Immune System. Excessive drinking has been linked to infectious diseases such as respiratory infections, tuberculosis, pneumonia, and cancer. Heavy drinking may disrupt white blood cells and in other ways weaken the immune system, resulting in greater susceptibility to infections.
Other Susceptibilities. Alcohol can cause a host of other problems.
- Alcohol may be a contributing cause for diabetes.
- Chronic drinking can cause atrophied muscle fibers, resulting in flabby muscles.
- It can also cause weight loss, more so for alcoholic women than alcoholic men, due to damage to the digestive system.
Most illicit drug users drink alcohol. The reasons vary.
- Stacking: Alcohol taken before using cocaine will prolong and intensify the "coke's" effects by creating the metabolite cocaethylene, which also seems to trigger greater violence.
- Morphing: Drinking alcohol to come down off a three-day speed run.
- Multiple drug use: Taking speed to wake up, drinking at noon to relax, smoking a joint in the afternoon, and then taking alcohol to get to sleep.
- Replacement: Drinking alcohol to get loaded if the desired shot of heroin or sedative-hypnotic capsule is unavailable.
- Mixing: Drinking alcohol and shooting cocaine to get a "speedball" effect.
- Sequentialing: Switching from alcohol to another addiction when the effects of the alcohol have become too damaging; most addicts have sequenced through several addictions.
- Cycling: Binge drink for a week, and then only smoke marijuana for a week, and then back to the alcohol.
"I used downers just to come down off the alcohol because I was so shaky. And then I would try using amphetamines just to lift me up so I wouldn't drink so much. But what I would do was stay awake longer and drink more, so that didn't work."

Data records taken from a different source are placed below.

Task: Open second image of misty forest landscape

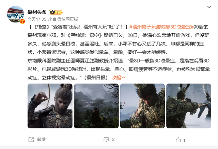Action: tap(96, 106)
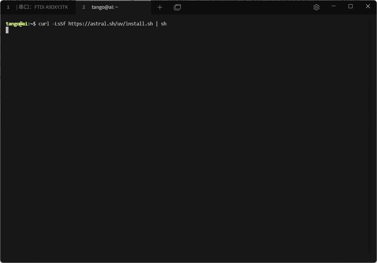Click the pipe symbol in the command
Viewport: 377px width, 263px height.
157,24
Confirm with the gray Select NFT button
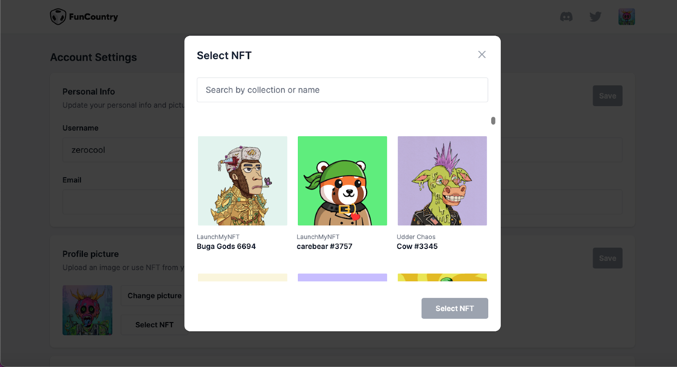 pyautogui.click(x=455, y=309)
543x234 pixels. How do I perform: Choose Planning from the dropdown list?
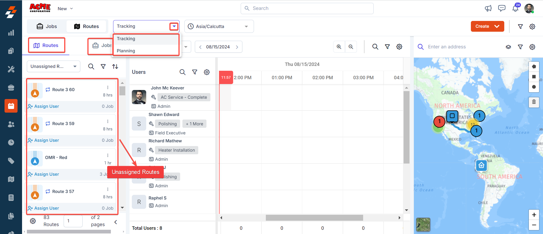pos(126,51)
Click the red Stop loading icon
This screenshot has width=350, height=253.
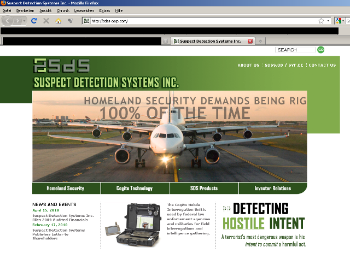point(46,21)

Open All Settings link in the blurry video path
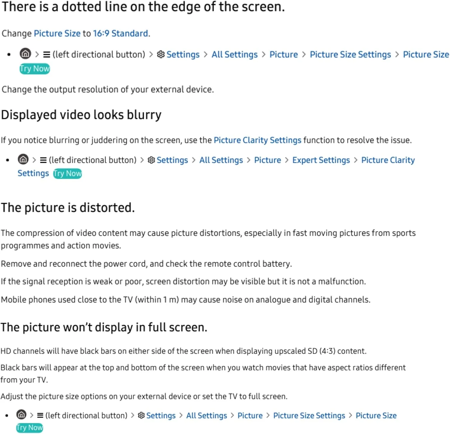[221, 160]
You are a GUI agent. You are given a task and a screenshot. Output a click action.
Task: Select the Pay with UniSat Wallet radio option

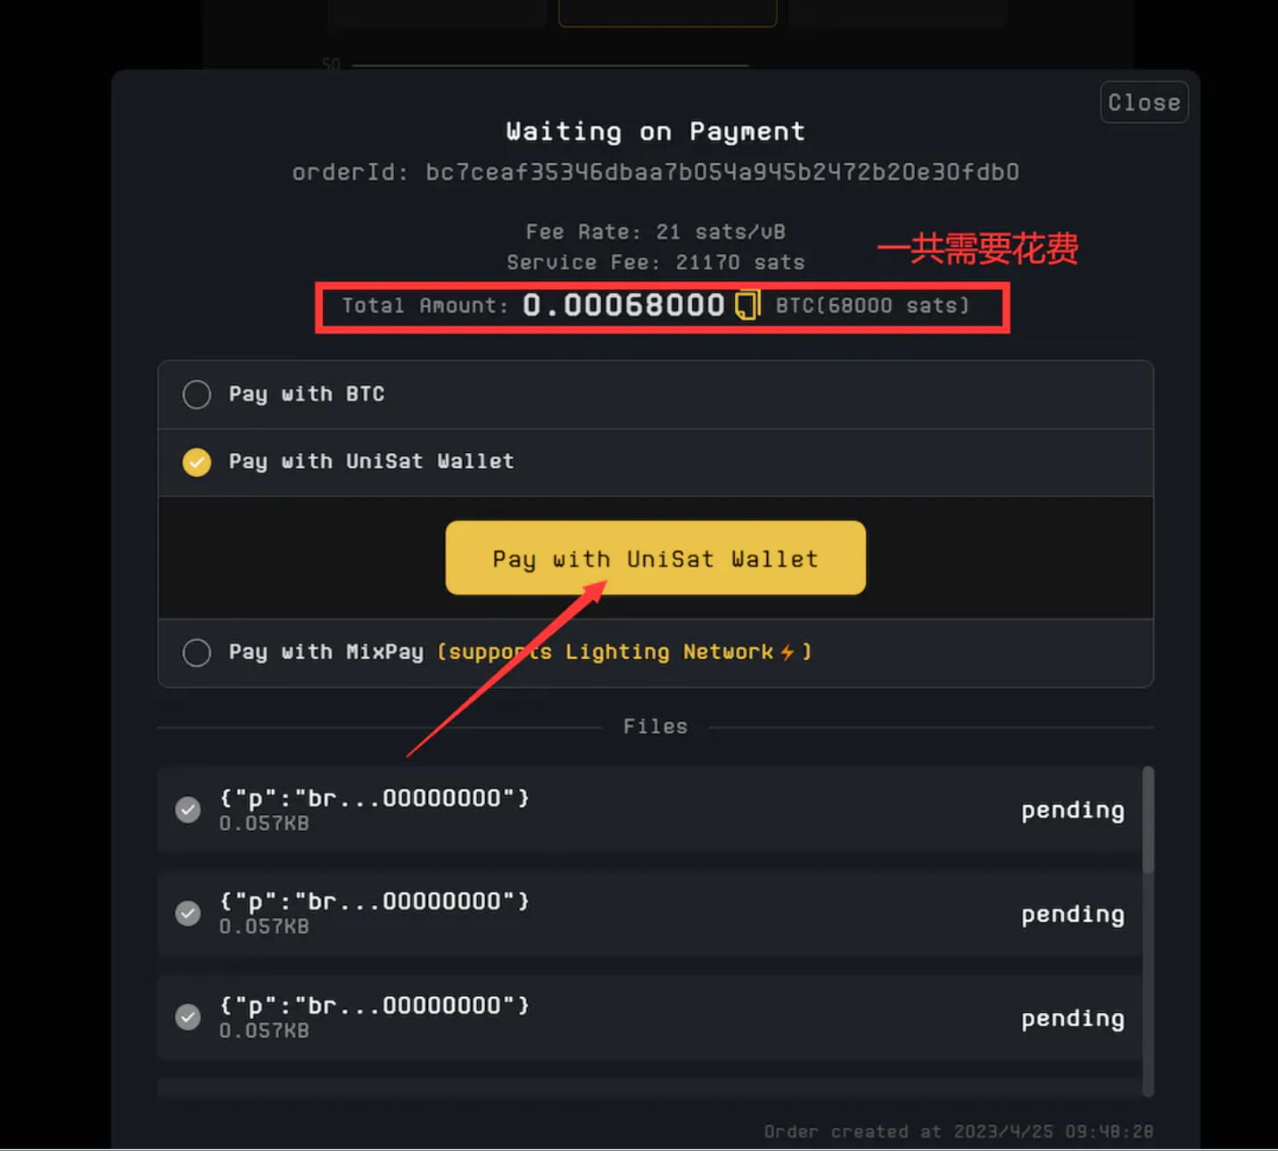tap(196, 462)
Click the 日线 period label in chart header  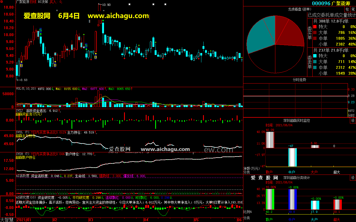coord(33,2)
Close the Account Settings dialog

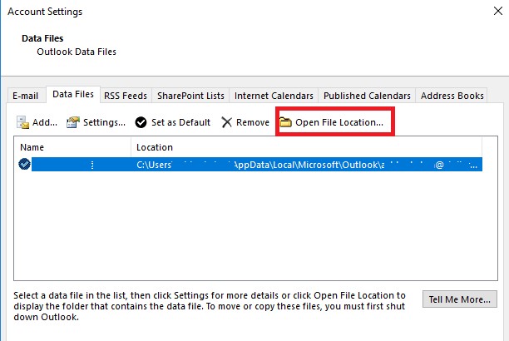(498, 11)
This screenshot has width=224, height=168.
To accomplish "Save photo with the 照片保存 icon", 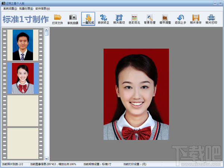I will pos(196,19).
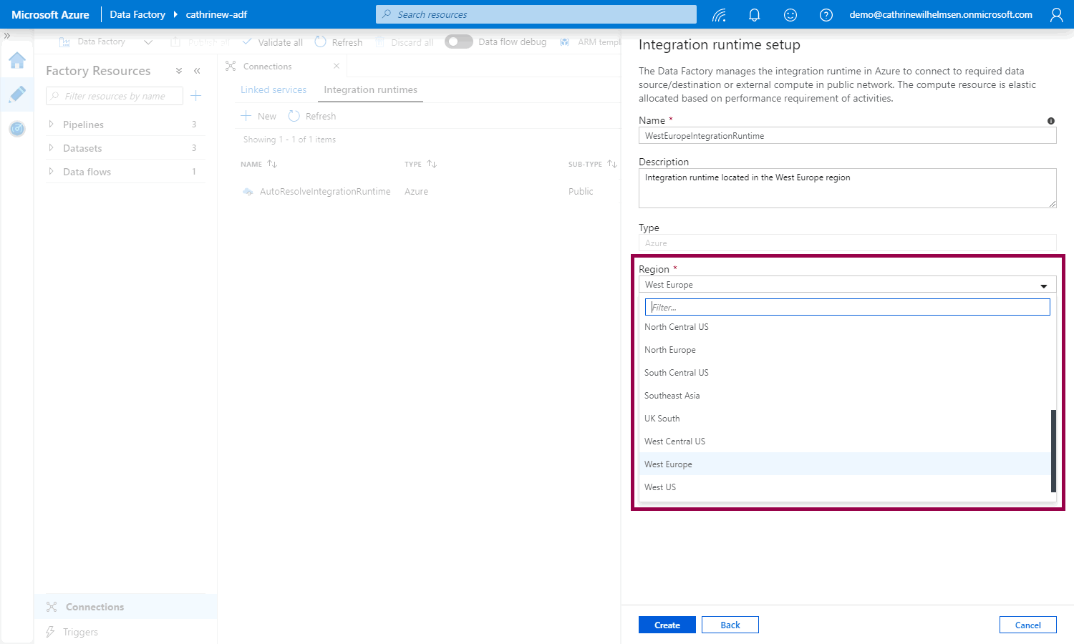Click the Create button
The image size is (1074, 644).
(x=667, y=625)
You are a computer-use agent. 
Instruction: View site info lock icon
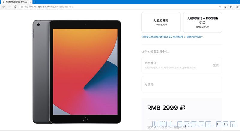tap(22, 7)
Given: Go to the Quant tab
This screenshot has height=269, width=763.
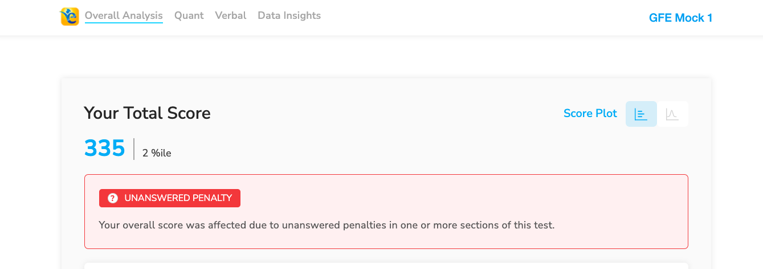Looking at the screenshot, I should click(189, 15).
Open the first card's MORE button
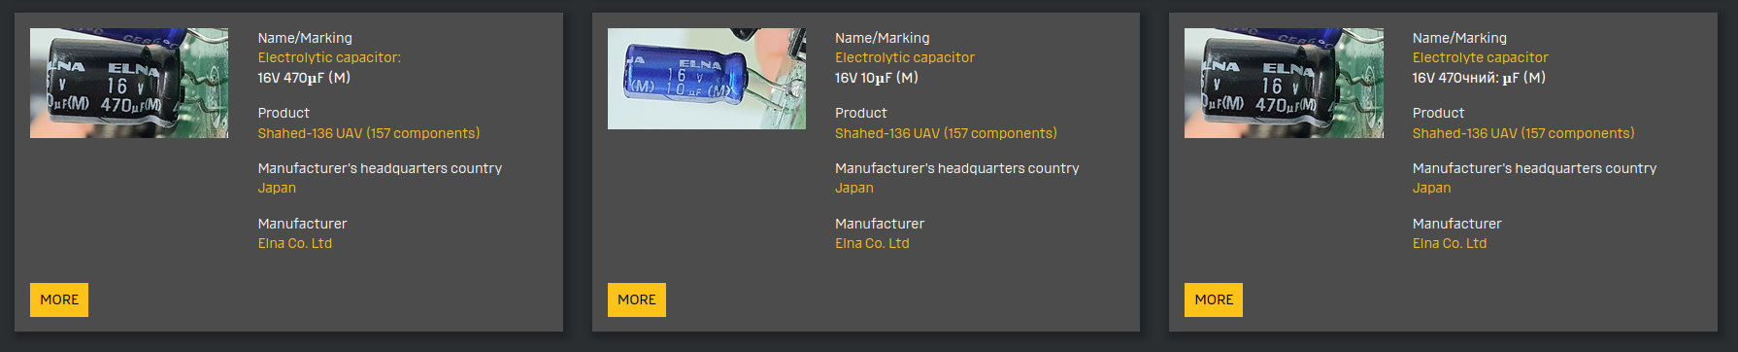 pyautogui.click(x=59, y=299)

43-year-old recovering polydrug abuser
Figure 5-6. This chart shows that excessive drinking is associated witht he use of other illicit drugs, the lowering of inhibitions that makes other drug use acceptable, or the desire for stronger and stronger experiences, the association is quite clear.
Polydrug abuse has become so common that treatment centers have had to learn how to treat simultaneous addictions. Although the emotional roots of addiction are similar no matter what drug is used, the physiological and psychological changes that each drug causes, particularly during withdrawal, often have to be treated differently. For example, if a client of the Haight-Ashbury Detox Clinic has a serious alcohol and benzodiazepine problem, the Clinic has to be extremely careful detoxifying the client. That is because Librium®, a benzodiazepine sedative-hypnotic, is one of the drugs used to control the symptoms of delirium tremens caused by alcohol withdrawal.
There is a strong association between smoking and drinking. Approximately 70% of alcoholics are heavy smokers (more than one pack a day) compared to 10% of the general population. The converse is not as dramatic: smokers are only 1.3 times as likely as the general population to drink alcohol compared to nonsmokers. There is also a strong link between early use of tobacco and alcohol. Adolescents who smoke are three times more likely to begin using alcohol while smokers are 10 times more likely to become alcoholics than are nonsmokers (Shiffman & Balabanis, 1995).